::: Extract provided

The other day I almost committed vehicular manslaughter. It was anything but my fault, and I’m still fuming about it.
I was driving back from the post office, approaching a light. The light was green, and I was in the right lane, slowing and signaling for a right turn into the rightmost lane of a four-lane street. Just as I got around the corner, a skateboarder whizzed off a sidewalk and straight down the middle of my lane going the wrong way and directly at me. I barely managed to get into the inner lane, fortunately empty at the time, to avoid hitting him. The skateboarder was no child, but a long-bearded young man, wearing earbuds and a bemused expression, easily traveling at fifteen miles an hour plus. Had I struck the distracted skateboarder, the results would have been exceedingly painful, if not fatal, for him, and possibly financially, morally, emotionally, and legally wrenching for me.
The young man who almost hit me head-on was traveling quickly, going the wrong way, wearing earbuds and presumably distracted, and not wearing a helmet. That combination made him a perfect candidate for the Darwin Awards[ a satiric award recognizing individuals who have contributed to human evolution by self-selecting themselves out of the human gene pool by their own unnecessarily foolish actions], as did his apparent lack of awareness of just how dangerous what he was doing happened to be.
Looking at the statistics, this was anything but a freak occurrence. While in recent years, automobile fatalities have been decreasing, and overall pedestrian fatalities have decreased, injuries and fatalities have steadily increased among distracted walkers… and among skateboarders on streets and roads, rather than at skateboard parks. The number of pedestrians injured and killed while on cell phones has prompted several cities to propose penalties and citations for distracted walking, and many schools, universities, and other institutions have imposed restrictions on skateboards because of repeated occurrences of behavior dangerous to both skateboarders and others.
Part of this is because the electronics are clearly so addictive that their users lose touch with the everyday and seemingly mundane world around them, and part of the problem is that far too many young people have been given the message that they are the center of the world. As a result, they don’t fully appreciate that if they walk or skateboard into the path of a 2,000-5,000 pound vehicle, they run a high probability of being immediately and painfully removed from both the real world and their personal illusory world… not to mention the fact that everyone else will also pay a high price.
But then… that lack of understanding may be why they’re candidates for the Darwin Award.

::::::

**What you need to do:**
Answer these questions using the essay about the near miss with a skateboarder.
1. Where was the writer driving back from?
2. How fast was the skateboarder going?
3. What have several cities proposed because of the number of pedestrians injured and killed while on cell phones?
The listing after this has nothing to do with the essay.

::: Material shown

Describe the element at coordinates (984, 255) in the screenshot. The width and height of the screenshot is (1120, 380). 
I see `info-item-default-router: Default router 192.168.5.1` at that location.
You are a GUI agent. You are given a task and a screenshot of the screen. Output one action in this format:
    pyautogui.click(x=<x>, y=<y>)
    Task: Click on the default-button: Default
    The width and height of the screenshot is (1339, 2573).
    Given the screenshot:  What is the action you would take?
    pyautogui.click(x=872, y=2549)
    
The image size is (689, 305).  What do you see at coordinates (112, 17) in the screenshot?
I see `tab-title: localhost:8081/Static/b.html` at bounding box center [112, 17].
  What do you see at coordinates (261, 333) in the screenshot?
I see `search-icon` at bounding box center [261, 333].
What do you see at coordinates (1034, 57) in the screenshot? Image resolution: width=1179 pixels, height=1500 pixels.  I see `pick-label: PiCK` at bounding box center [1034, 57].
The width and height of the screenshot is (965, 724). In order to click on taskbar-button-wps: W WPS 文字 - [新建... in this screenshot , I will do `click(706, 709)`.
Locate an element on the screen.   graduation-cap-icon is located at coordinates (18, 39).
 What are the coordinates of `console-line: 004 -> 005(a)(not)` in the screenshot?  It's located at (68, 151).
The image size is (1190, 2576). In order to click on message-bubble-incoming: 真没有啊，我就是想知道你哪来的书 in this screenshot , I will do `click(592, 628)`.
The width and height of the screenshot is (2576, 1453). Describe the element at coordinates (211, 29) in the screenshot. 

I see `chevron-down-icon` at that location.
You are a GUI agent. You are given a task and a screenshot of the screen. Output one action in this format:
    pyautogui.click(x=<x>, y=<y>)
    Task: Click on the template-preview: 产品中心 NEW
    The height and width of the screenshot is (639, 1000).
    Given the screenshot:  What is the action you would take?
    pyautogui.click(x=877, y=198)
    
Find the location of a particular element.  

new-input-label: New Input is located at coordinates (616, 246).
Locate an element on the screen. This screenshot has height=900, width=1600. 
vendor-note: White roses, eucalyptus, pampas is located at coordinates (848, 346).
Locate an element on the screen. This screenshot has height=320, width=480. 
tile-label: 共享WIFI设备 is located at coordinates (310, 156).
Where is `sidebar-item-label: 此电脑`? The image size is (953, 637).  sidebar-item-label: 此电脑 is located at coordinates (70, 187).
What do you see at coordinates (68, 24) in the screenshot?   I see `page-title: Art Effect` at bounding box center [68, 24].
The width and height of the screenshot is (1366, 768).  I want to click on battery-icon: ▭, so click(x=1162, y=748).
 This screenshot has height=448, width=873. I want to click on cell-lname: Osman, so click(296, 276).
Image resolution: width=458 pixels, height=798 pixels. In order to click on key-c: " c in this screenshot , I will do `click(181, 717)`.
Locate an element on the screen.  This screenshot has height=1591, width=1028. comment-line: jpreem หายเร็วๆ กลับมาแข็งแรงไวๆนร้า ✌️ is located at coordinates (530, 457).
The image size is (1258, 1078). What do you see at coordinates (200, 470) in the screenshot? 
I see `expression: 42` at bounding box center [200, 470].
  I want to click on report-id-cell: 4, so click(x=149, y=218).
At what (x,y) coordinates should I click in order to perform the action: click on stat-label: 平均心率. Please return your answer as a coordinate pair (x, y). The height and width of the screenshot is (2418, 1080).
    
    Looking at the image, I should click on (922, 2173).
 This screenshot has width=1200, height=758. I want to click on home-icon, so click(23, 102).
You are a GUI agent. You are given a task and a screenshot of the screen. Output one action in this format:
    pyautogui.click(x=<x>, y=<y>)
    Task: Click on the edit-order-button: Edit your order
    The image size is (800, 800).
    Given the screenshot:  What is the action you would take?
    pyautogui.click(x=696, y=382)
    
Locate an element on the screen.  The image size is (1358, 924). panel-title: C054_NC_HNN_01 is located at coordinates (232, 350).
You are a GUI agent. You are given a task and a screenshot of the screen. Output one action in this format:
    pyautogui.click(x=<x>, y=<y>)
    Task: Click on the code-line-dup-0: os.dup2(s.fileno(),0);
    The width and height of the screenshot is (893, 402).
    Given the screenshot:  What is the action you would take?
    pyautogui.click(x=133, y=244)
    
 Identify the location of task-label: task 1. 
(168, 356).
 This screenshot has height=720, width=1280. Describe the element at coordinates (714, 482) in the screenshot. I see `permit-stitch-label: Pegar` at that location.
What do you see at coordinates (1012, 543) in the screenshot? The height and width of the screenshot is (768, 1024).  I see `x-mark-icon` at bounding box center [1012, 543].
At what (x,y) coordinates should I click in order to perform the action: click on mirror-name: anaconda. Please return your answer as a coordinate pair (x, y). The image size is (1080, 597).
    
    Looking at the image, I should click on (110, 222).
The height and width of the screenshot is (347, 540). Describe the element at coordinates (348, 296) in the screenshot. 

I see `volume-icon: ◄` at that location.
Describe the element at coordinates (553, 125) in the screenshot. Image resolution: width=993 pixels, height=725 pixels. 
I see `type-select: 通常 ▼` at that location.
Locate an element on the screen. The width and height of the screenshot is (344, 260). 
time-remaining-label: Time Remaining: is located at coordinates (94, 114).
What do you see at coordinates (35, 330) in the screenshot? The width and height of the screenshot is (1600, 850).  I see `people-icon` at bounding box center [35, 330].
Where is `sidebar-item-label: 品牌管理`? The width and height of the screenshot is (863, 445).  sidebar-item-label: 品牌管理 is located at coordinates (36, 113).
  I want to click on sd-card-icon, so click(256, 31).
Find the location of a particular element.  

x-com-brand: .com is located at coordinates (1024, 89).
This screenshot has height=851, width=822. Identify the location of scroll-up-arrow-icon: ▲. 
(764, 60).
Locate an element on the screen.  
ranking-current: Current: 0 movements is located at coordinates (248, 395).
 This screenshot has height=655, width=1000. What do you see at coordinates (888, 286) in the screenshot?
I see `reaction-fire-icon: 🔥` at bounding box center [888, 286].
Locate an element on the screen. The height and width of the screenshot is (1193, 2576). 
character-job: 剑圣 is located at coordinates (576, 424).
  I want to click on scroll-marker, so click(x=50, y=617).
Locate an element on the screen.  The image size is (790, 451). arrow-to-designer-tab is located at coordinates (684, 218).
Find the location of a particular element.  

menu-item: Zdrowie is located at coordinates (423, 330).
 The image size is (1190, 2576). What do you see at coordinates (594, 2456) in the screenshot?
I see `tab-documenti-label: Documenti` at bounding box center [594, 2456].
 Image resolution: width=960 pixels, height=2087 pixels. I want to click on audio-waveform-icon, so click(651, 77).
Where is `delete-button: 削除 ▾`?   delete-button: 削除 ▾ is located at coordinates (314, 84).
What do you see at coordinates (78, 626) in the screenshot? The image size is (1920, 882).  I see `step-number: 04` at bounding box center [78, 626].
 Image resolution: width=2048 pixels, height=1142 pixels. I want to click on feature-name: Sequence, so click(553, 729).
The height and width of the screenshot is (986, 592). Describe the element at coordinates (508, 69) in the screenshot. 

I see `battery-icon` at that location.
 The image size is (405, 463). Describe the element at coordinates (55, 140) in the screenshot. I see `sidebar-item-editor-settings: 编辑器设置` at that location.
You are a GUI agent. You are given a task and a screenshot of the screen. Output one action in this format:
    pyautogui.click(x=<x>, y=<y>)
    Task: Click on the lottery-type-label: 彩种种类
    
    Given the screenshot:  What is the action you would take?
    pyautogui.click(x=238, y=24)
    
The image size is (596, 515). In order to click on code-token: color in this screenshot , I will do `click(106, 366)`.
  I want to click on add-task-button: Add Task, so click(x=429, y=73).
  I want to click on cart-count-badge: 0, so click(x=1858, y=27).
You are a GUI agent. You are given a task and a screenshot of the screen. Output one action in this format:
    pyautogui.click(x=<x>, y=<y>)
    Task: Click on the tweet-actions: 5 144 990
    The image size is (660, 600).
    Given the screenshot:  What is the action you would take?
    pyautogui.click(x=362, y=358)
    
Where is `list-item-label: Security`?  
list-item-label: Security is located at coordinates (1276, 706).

::::::

**Reply:**
1. The post office.
2. Easily fifteen miles an hour plus.
3. Penalties and citations for distracted walking.